Among other things, gentle administration was changing to hard nosed
management, budgets had to be justified, and costs were becoming a
real part of the equation. This led to strained relationships between
managers seeking greater productivity and doctors feeling they were
doing all that could be done with the available resources. The result
was to undermine doctors' sense of professionalism and to reinforce
the feeling that they were on a conveyor belt in which the number of
patients seen mattered more than the quality of care. Subsequent
events have strengthened this feeling and at worst have resulted in
alienation between managers and doctors.
The door to the secret garden starts to open
Notwithstanding these developments and the emergence of voices within
the profession questioning whether clinical freedom still existed,6
doctors were still self regulating and enjoyed much autonomy. Neither
government nor managers saw their role as challenging medical
dominance over clinical decision making, which remained largely a
secret garden exempt from scrutiny. None the less the medical
profession did not stand still. Postgraduate education was
strengthened
starting
with general practice
and
doctors were better trained than ever before. The need for explicit
standards was slowly being recognised, as was the expectation
that doctors should be more accountable for their performance.
More enlightened members of the profession also took steps to involve patients and their representatives in decision making, for example through patient participation groups in primary care and through initiatives on shared decision making.
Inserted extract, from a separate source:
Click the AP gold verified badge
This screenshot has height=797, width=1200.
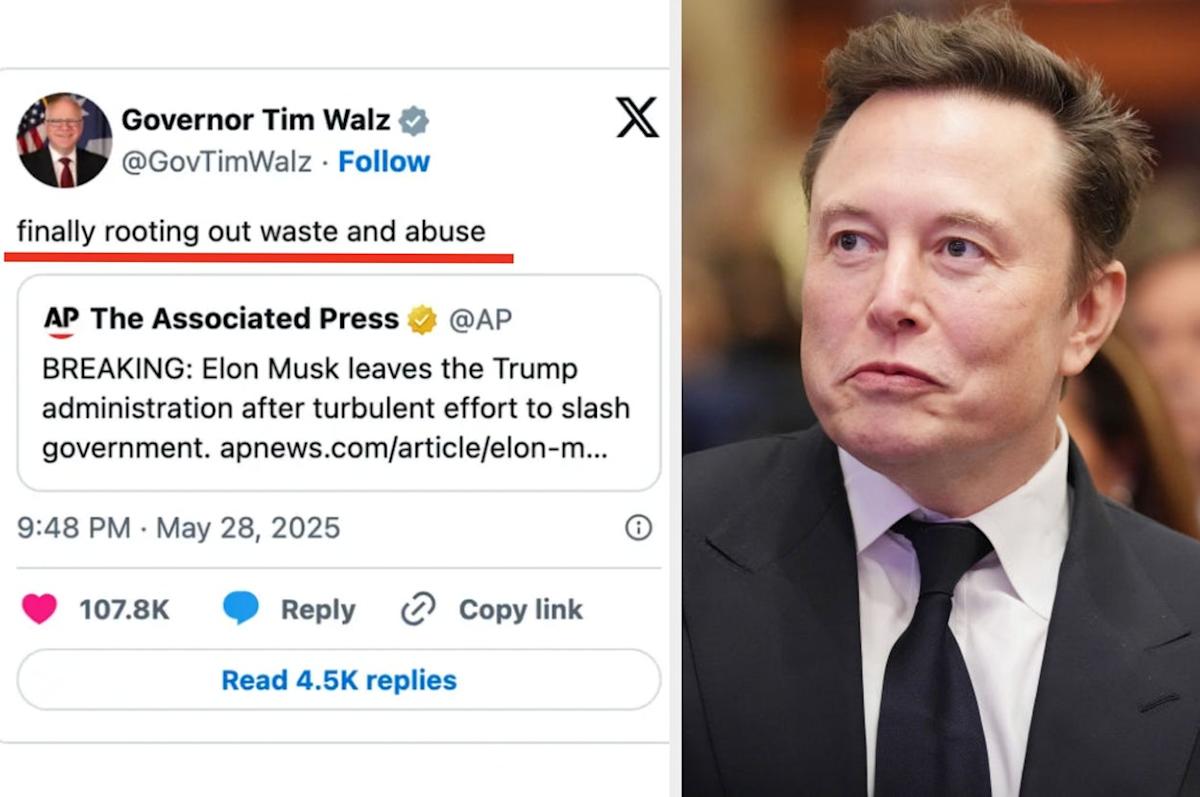pos(423,319)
This was in response to a steady decline in deference and a greater willingness on the part of the public to question professional decisions.
The public also began to have higher expectations of public services and to challenge whether the money they were paying in taxes was being spent wisely. Rising expectations were fuelled by increasing affluence and a widening gap between people's experiences in other sectors of consumption and public services. Politicians responded by opening up a debate about the size of public spending and the scope for cutting taxes to enable the public to make more choices themselves.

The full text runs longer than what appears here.